I'm getting really confused with the amplitude now. I've always understood amplitudes using sin and cosine waves but I've never worked out amplitudes with a vertical shift.
 
  • #5
In your drawing their are no negative peaks, so there is no ambiguity. The peak to peak amplitude is the same as half peak to peak amplitude in this case. You're correct that the amplitude is 1.
 
  • #6
hi ENB242 guy, to begin with, what you are doing is wrong. I have done it and comparing what i have done to yours, I am wondering why you don't have the -ve part of the signal?? Also your initial assumption is wrong as well.
 
  • #7
acurabot said:
hi ENB242 guy, to begin with, what you are doing is wrong. I have done it and comparing what i have done to yours, I am wondering why you don't have the -ve part of the signal?? Also your initial assumption is wrong as well.

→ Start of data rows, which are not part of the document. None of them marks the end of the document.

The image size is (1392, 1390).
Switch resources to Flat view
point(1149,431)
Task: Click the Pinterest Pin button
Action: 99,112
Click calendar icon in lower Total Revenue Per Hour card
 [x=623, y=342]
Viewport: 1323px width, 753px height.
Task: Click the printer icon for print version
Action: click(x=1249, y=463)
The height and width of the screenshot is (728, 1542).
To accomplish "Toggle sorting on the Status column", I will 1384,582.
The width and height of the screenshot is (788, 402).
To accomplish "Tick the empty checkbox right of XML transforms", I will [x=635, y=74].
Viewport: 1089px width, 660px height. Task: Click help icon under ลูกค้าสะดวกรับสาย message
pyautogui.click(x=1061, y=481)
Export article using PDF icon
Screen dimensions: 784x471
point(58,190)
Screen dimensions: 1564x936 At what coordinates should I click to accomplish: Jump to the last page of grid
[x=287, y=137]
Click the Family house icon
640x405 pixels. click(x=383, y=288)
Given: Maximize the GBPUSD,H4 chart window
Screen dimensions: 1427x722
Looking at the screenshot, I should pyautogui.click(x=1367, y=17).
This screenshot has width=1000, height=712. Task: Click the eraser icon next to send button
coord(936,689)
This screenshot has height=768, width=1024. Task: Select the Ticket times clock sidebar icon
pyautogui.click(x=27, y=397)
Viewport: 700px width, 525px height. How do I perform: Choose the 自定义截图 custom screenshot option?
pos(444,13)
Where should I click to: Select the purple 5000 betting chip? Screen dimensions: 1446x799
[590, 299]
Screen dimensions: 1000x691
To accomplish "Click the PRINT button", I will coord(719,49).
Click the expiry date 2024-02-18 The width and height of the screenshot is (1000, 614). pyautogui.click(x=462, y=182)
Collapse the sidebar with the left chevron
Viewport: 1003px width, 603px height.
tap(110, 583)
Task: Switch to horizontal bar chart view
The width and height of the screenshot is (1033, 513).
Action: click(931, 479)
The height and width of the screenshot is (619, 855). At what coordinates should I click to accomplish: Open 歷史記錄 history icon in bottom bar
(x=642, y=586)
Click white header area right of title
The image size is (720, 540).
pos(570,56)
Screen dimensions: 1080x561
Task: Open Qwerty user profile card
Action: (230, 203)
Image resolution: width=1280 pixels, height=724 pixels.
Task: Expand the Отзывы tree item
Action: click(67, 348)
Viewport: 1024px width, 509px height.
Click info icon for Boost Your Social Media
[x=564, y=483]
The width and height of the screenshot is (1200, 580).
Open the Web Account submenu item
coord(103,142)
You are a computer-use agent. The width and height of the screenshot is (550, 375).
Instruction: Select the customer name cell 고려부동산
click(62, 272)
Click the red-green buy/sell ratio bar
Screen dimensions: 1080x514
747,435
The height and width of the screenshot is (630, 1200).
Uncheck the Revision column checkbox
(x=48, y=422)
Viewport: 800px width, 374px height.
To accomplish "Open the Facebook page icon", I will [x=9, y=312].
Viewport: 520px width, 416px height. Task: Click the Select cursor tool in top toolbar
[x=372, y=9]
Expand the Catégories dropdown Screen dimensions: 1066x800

can you clarify what you mean? do you mean there should be a negative component as well in the cos wave. that makes sense. i don't get why there is no negative part there. would the amplitudes be 1 and -1 respectively?
 
  • #8
Well to put it blunty, yes there should be a -ve and +ve part in the one period. This would mean having amplitudes of -1 and 1 respectively.
 
  • #9
Hey,

EVEN --> all cosine terms, bn = 0
ODD --> all sine terms, a0 = 0 and an = 0

So I am assuming one would have to draw an even square wave for all cos terms and an odd square wave for all sine terms.
 
  • #10
I've figured out this problem. What I was actually getting confused with was that when it asked for no cosine/sin terms, it was actually referring to an/bn respectively.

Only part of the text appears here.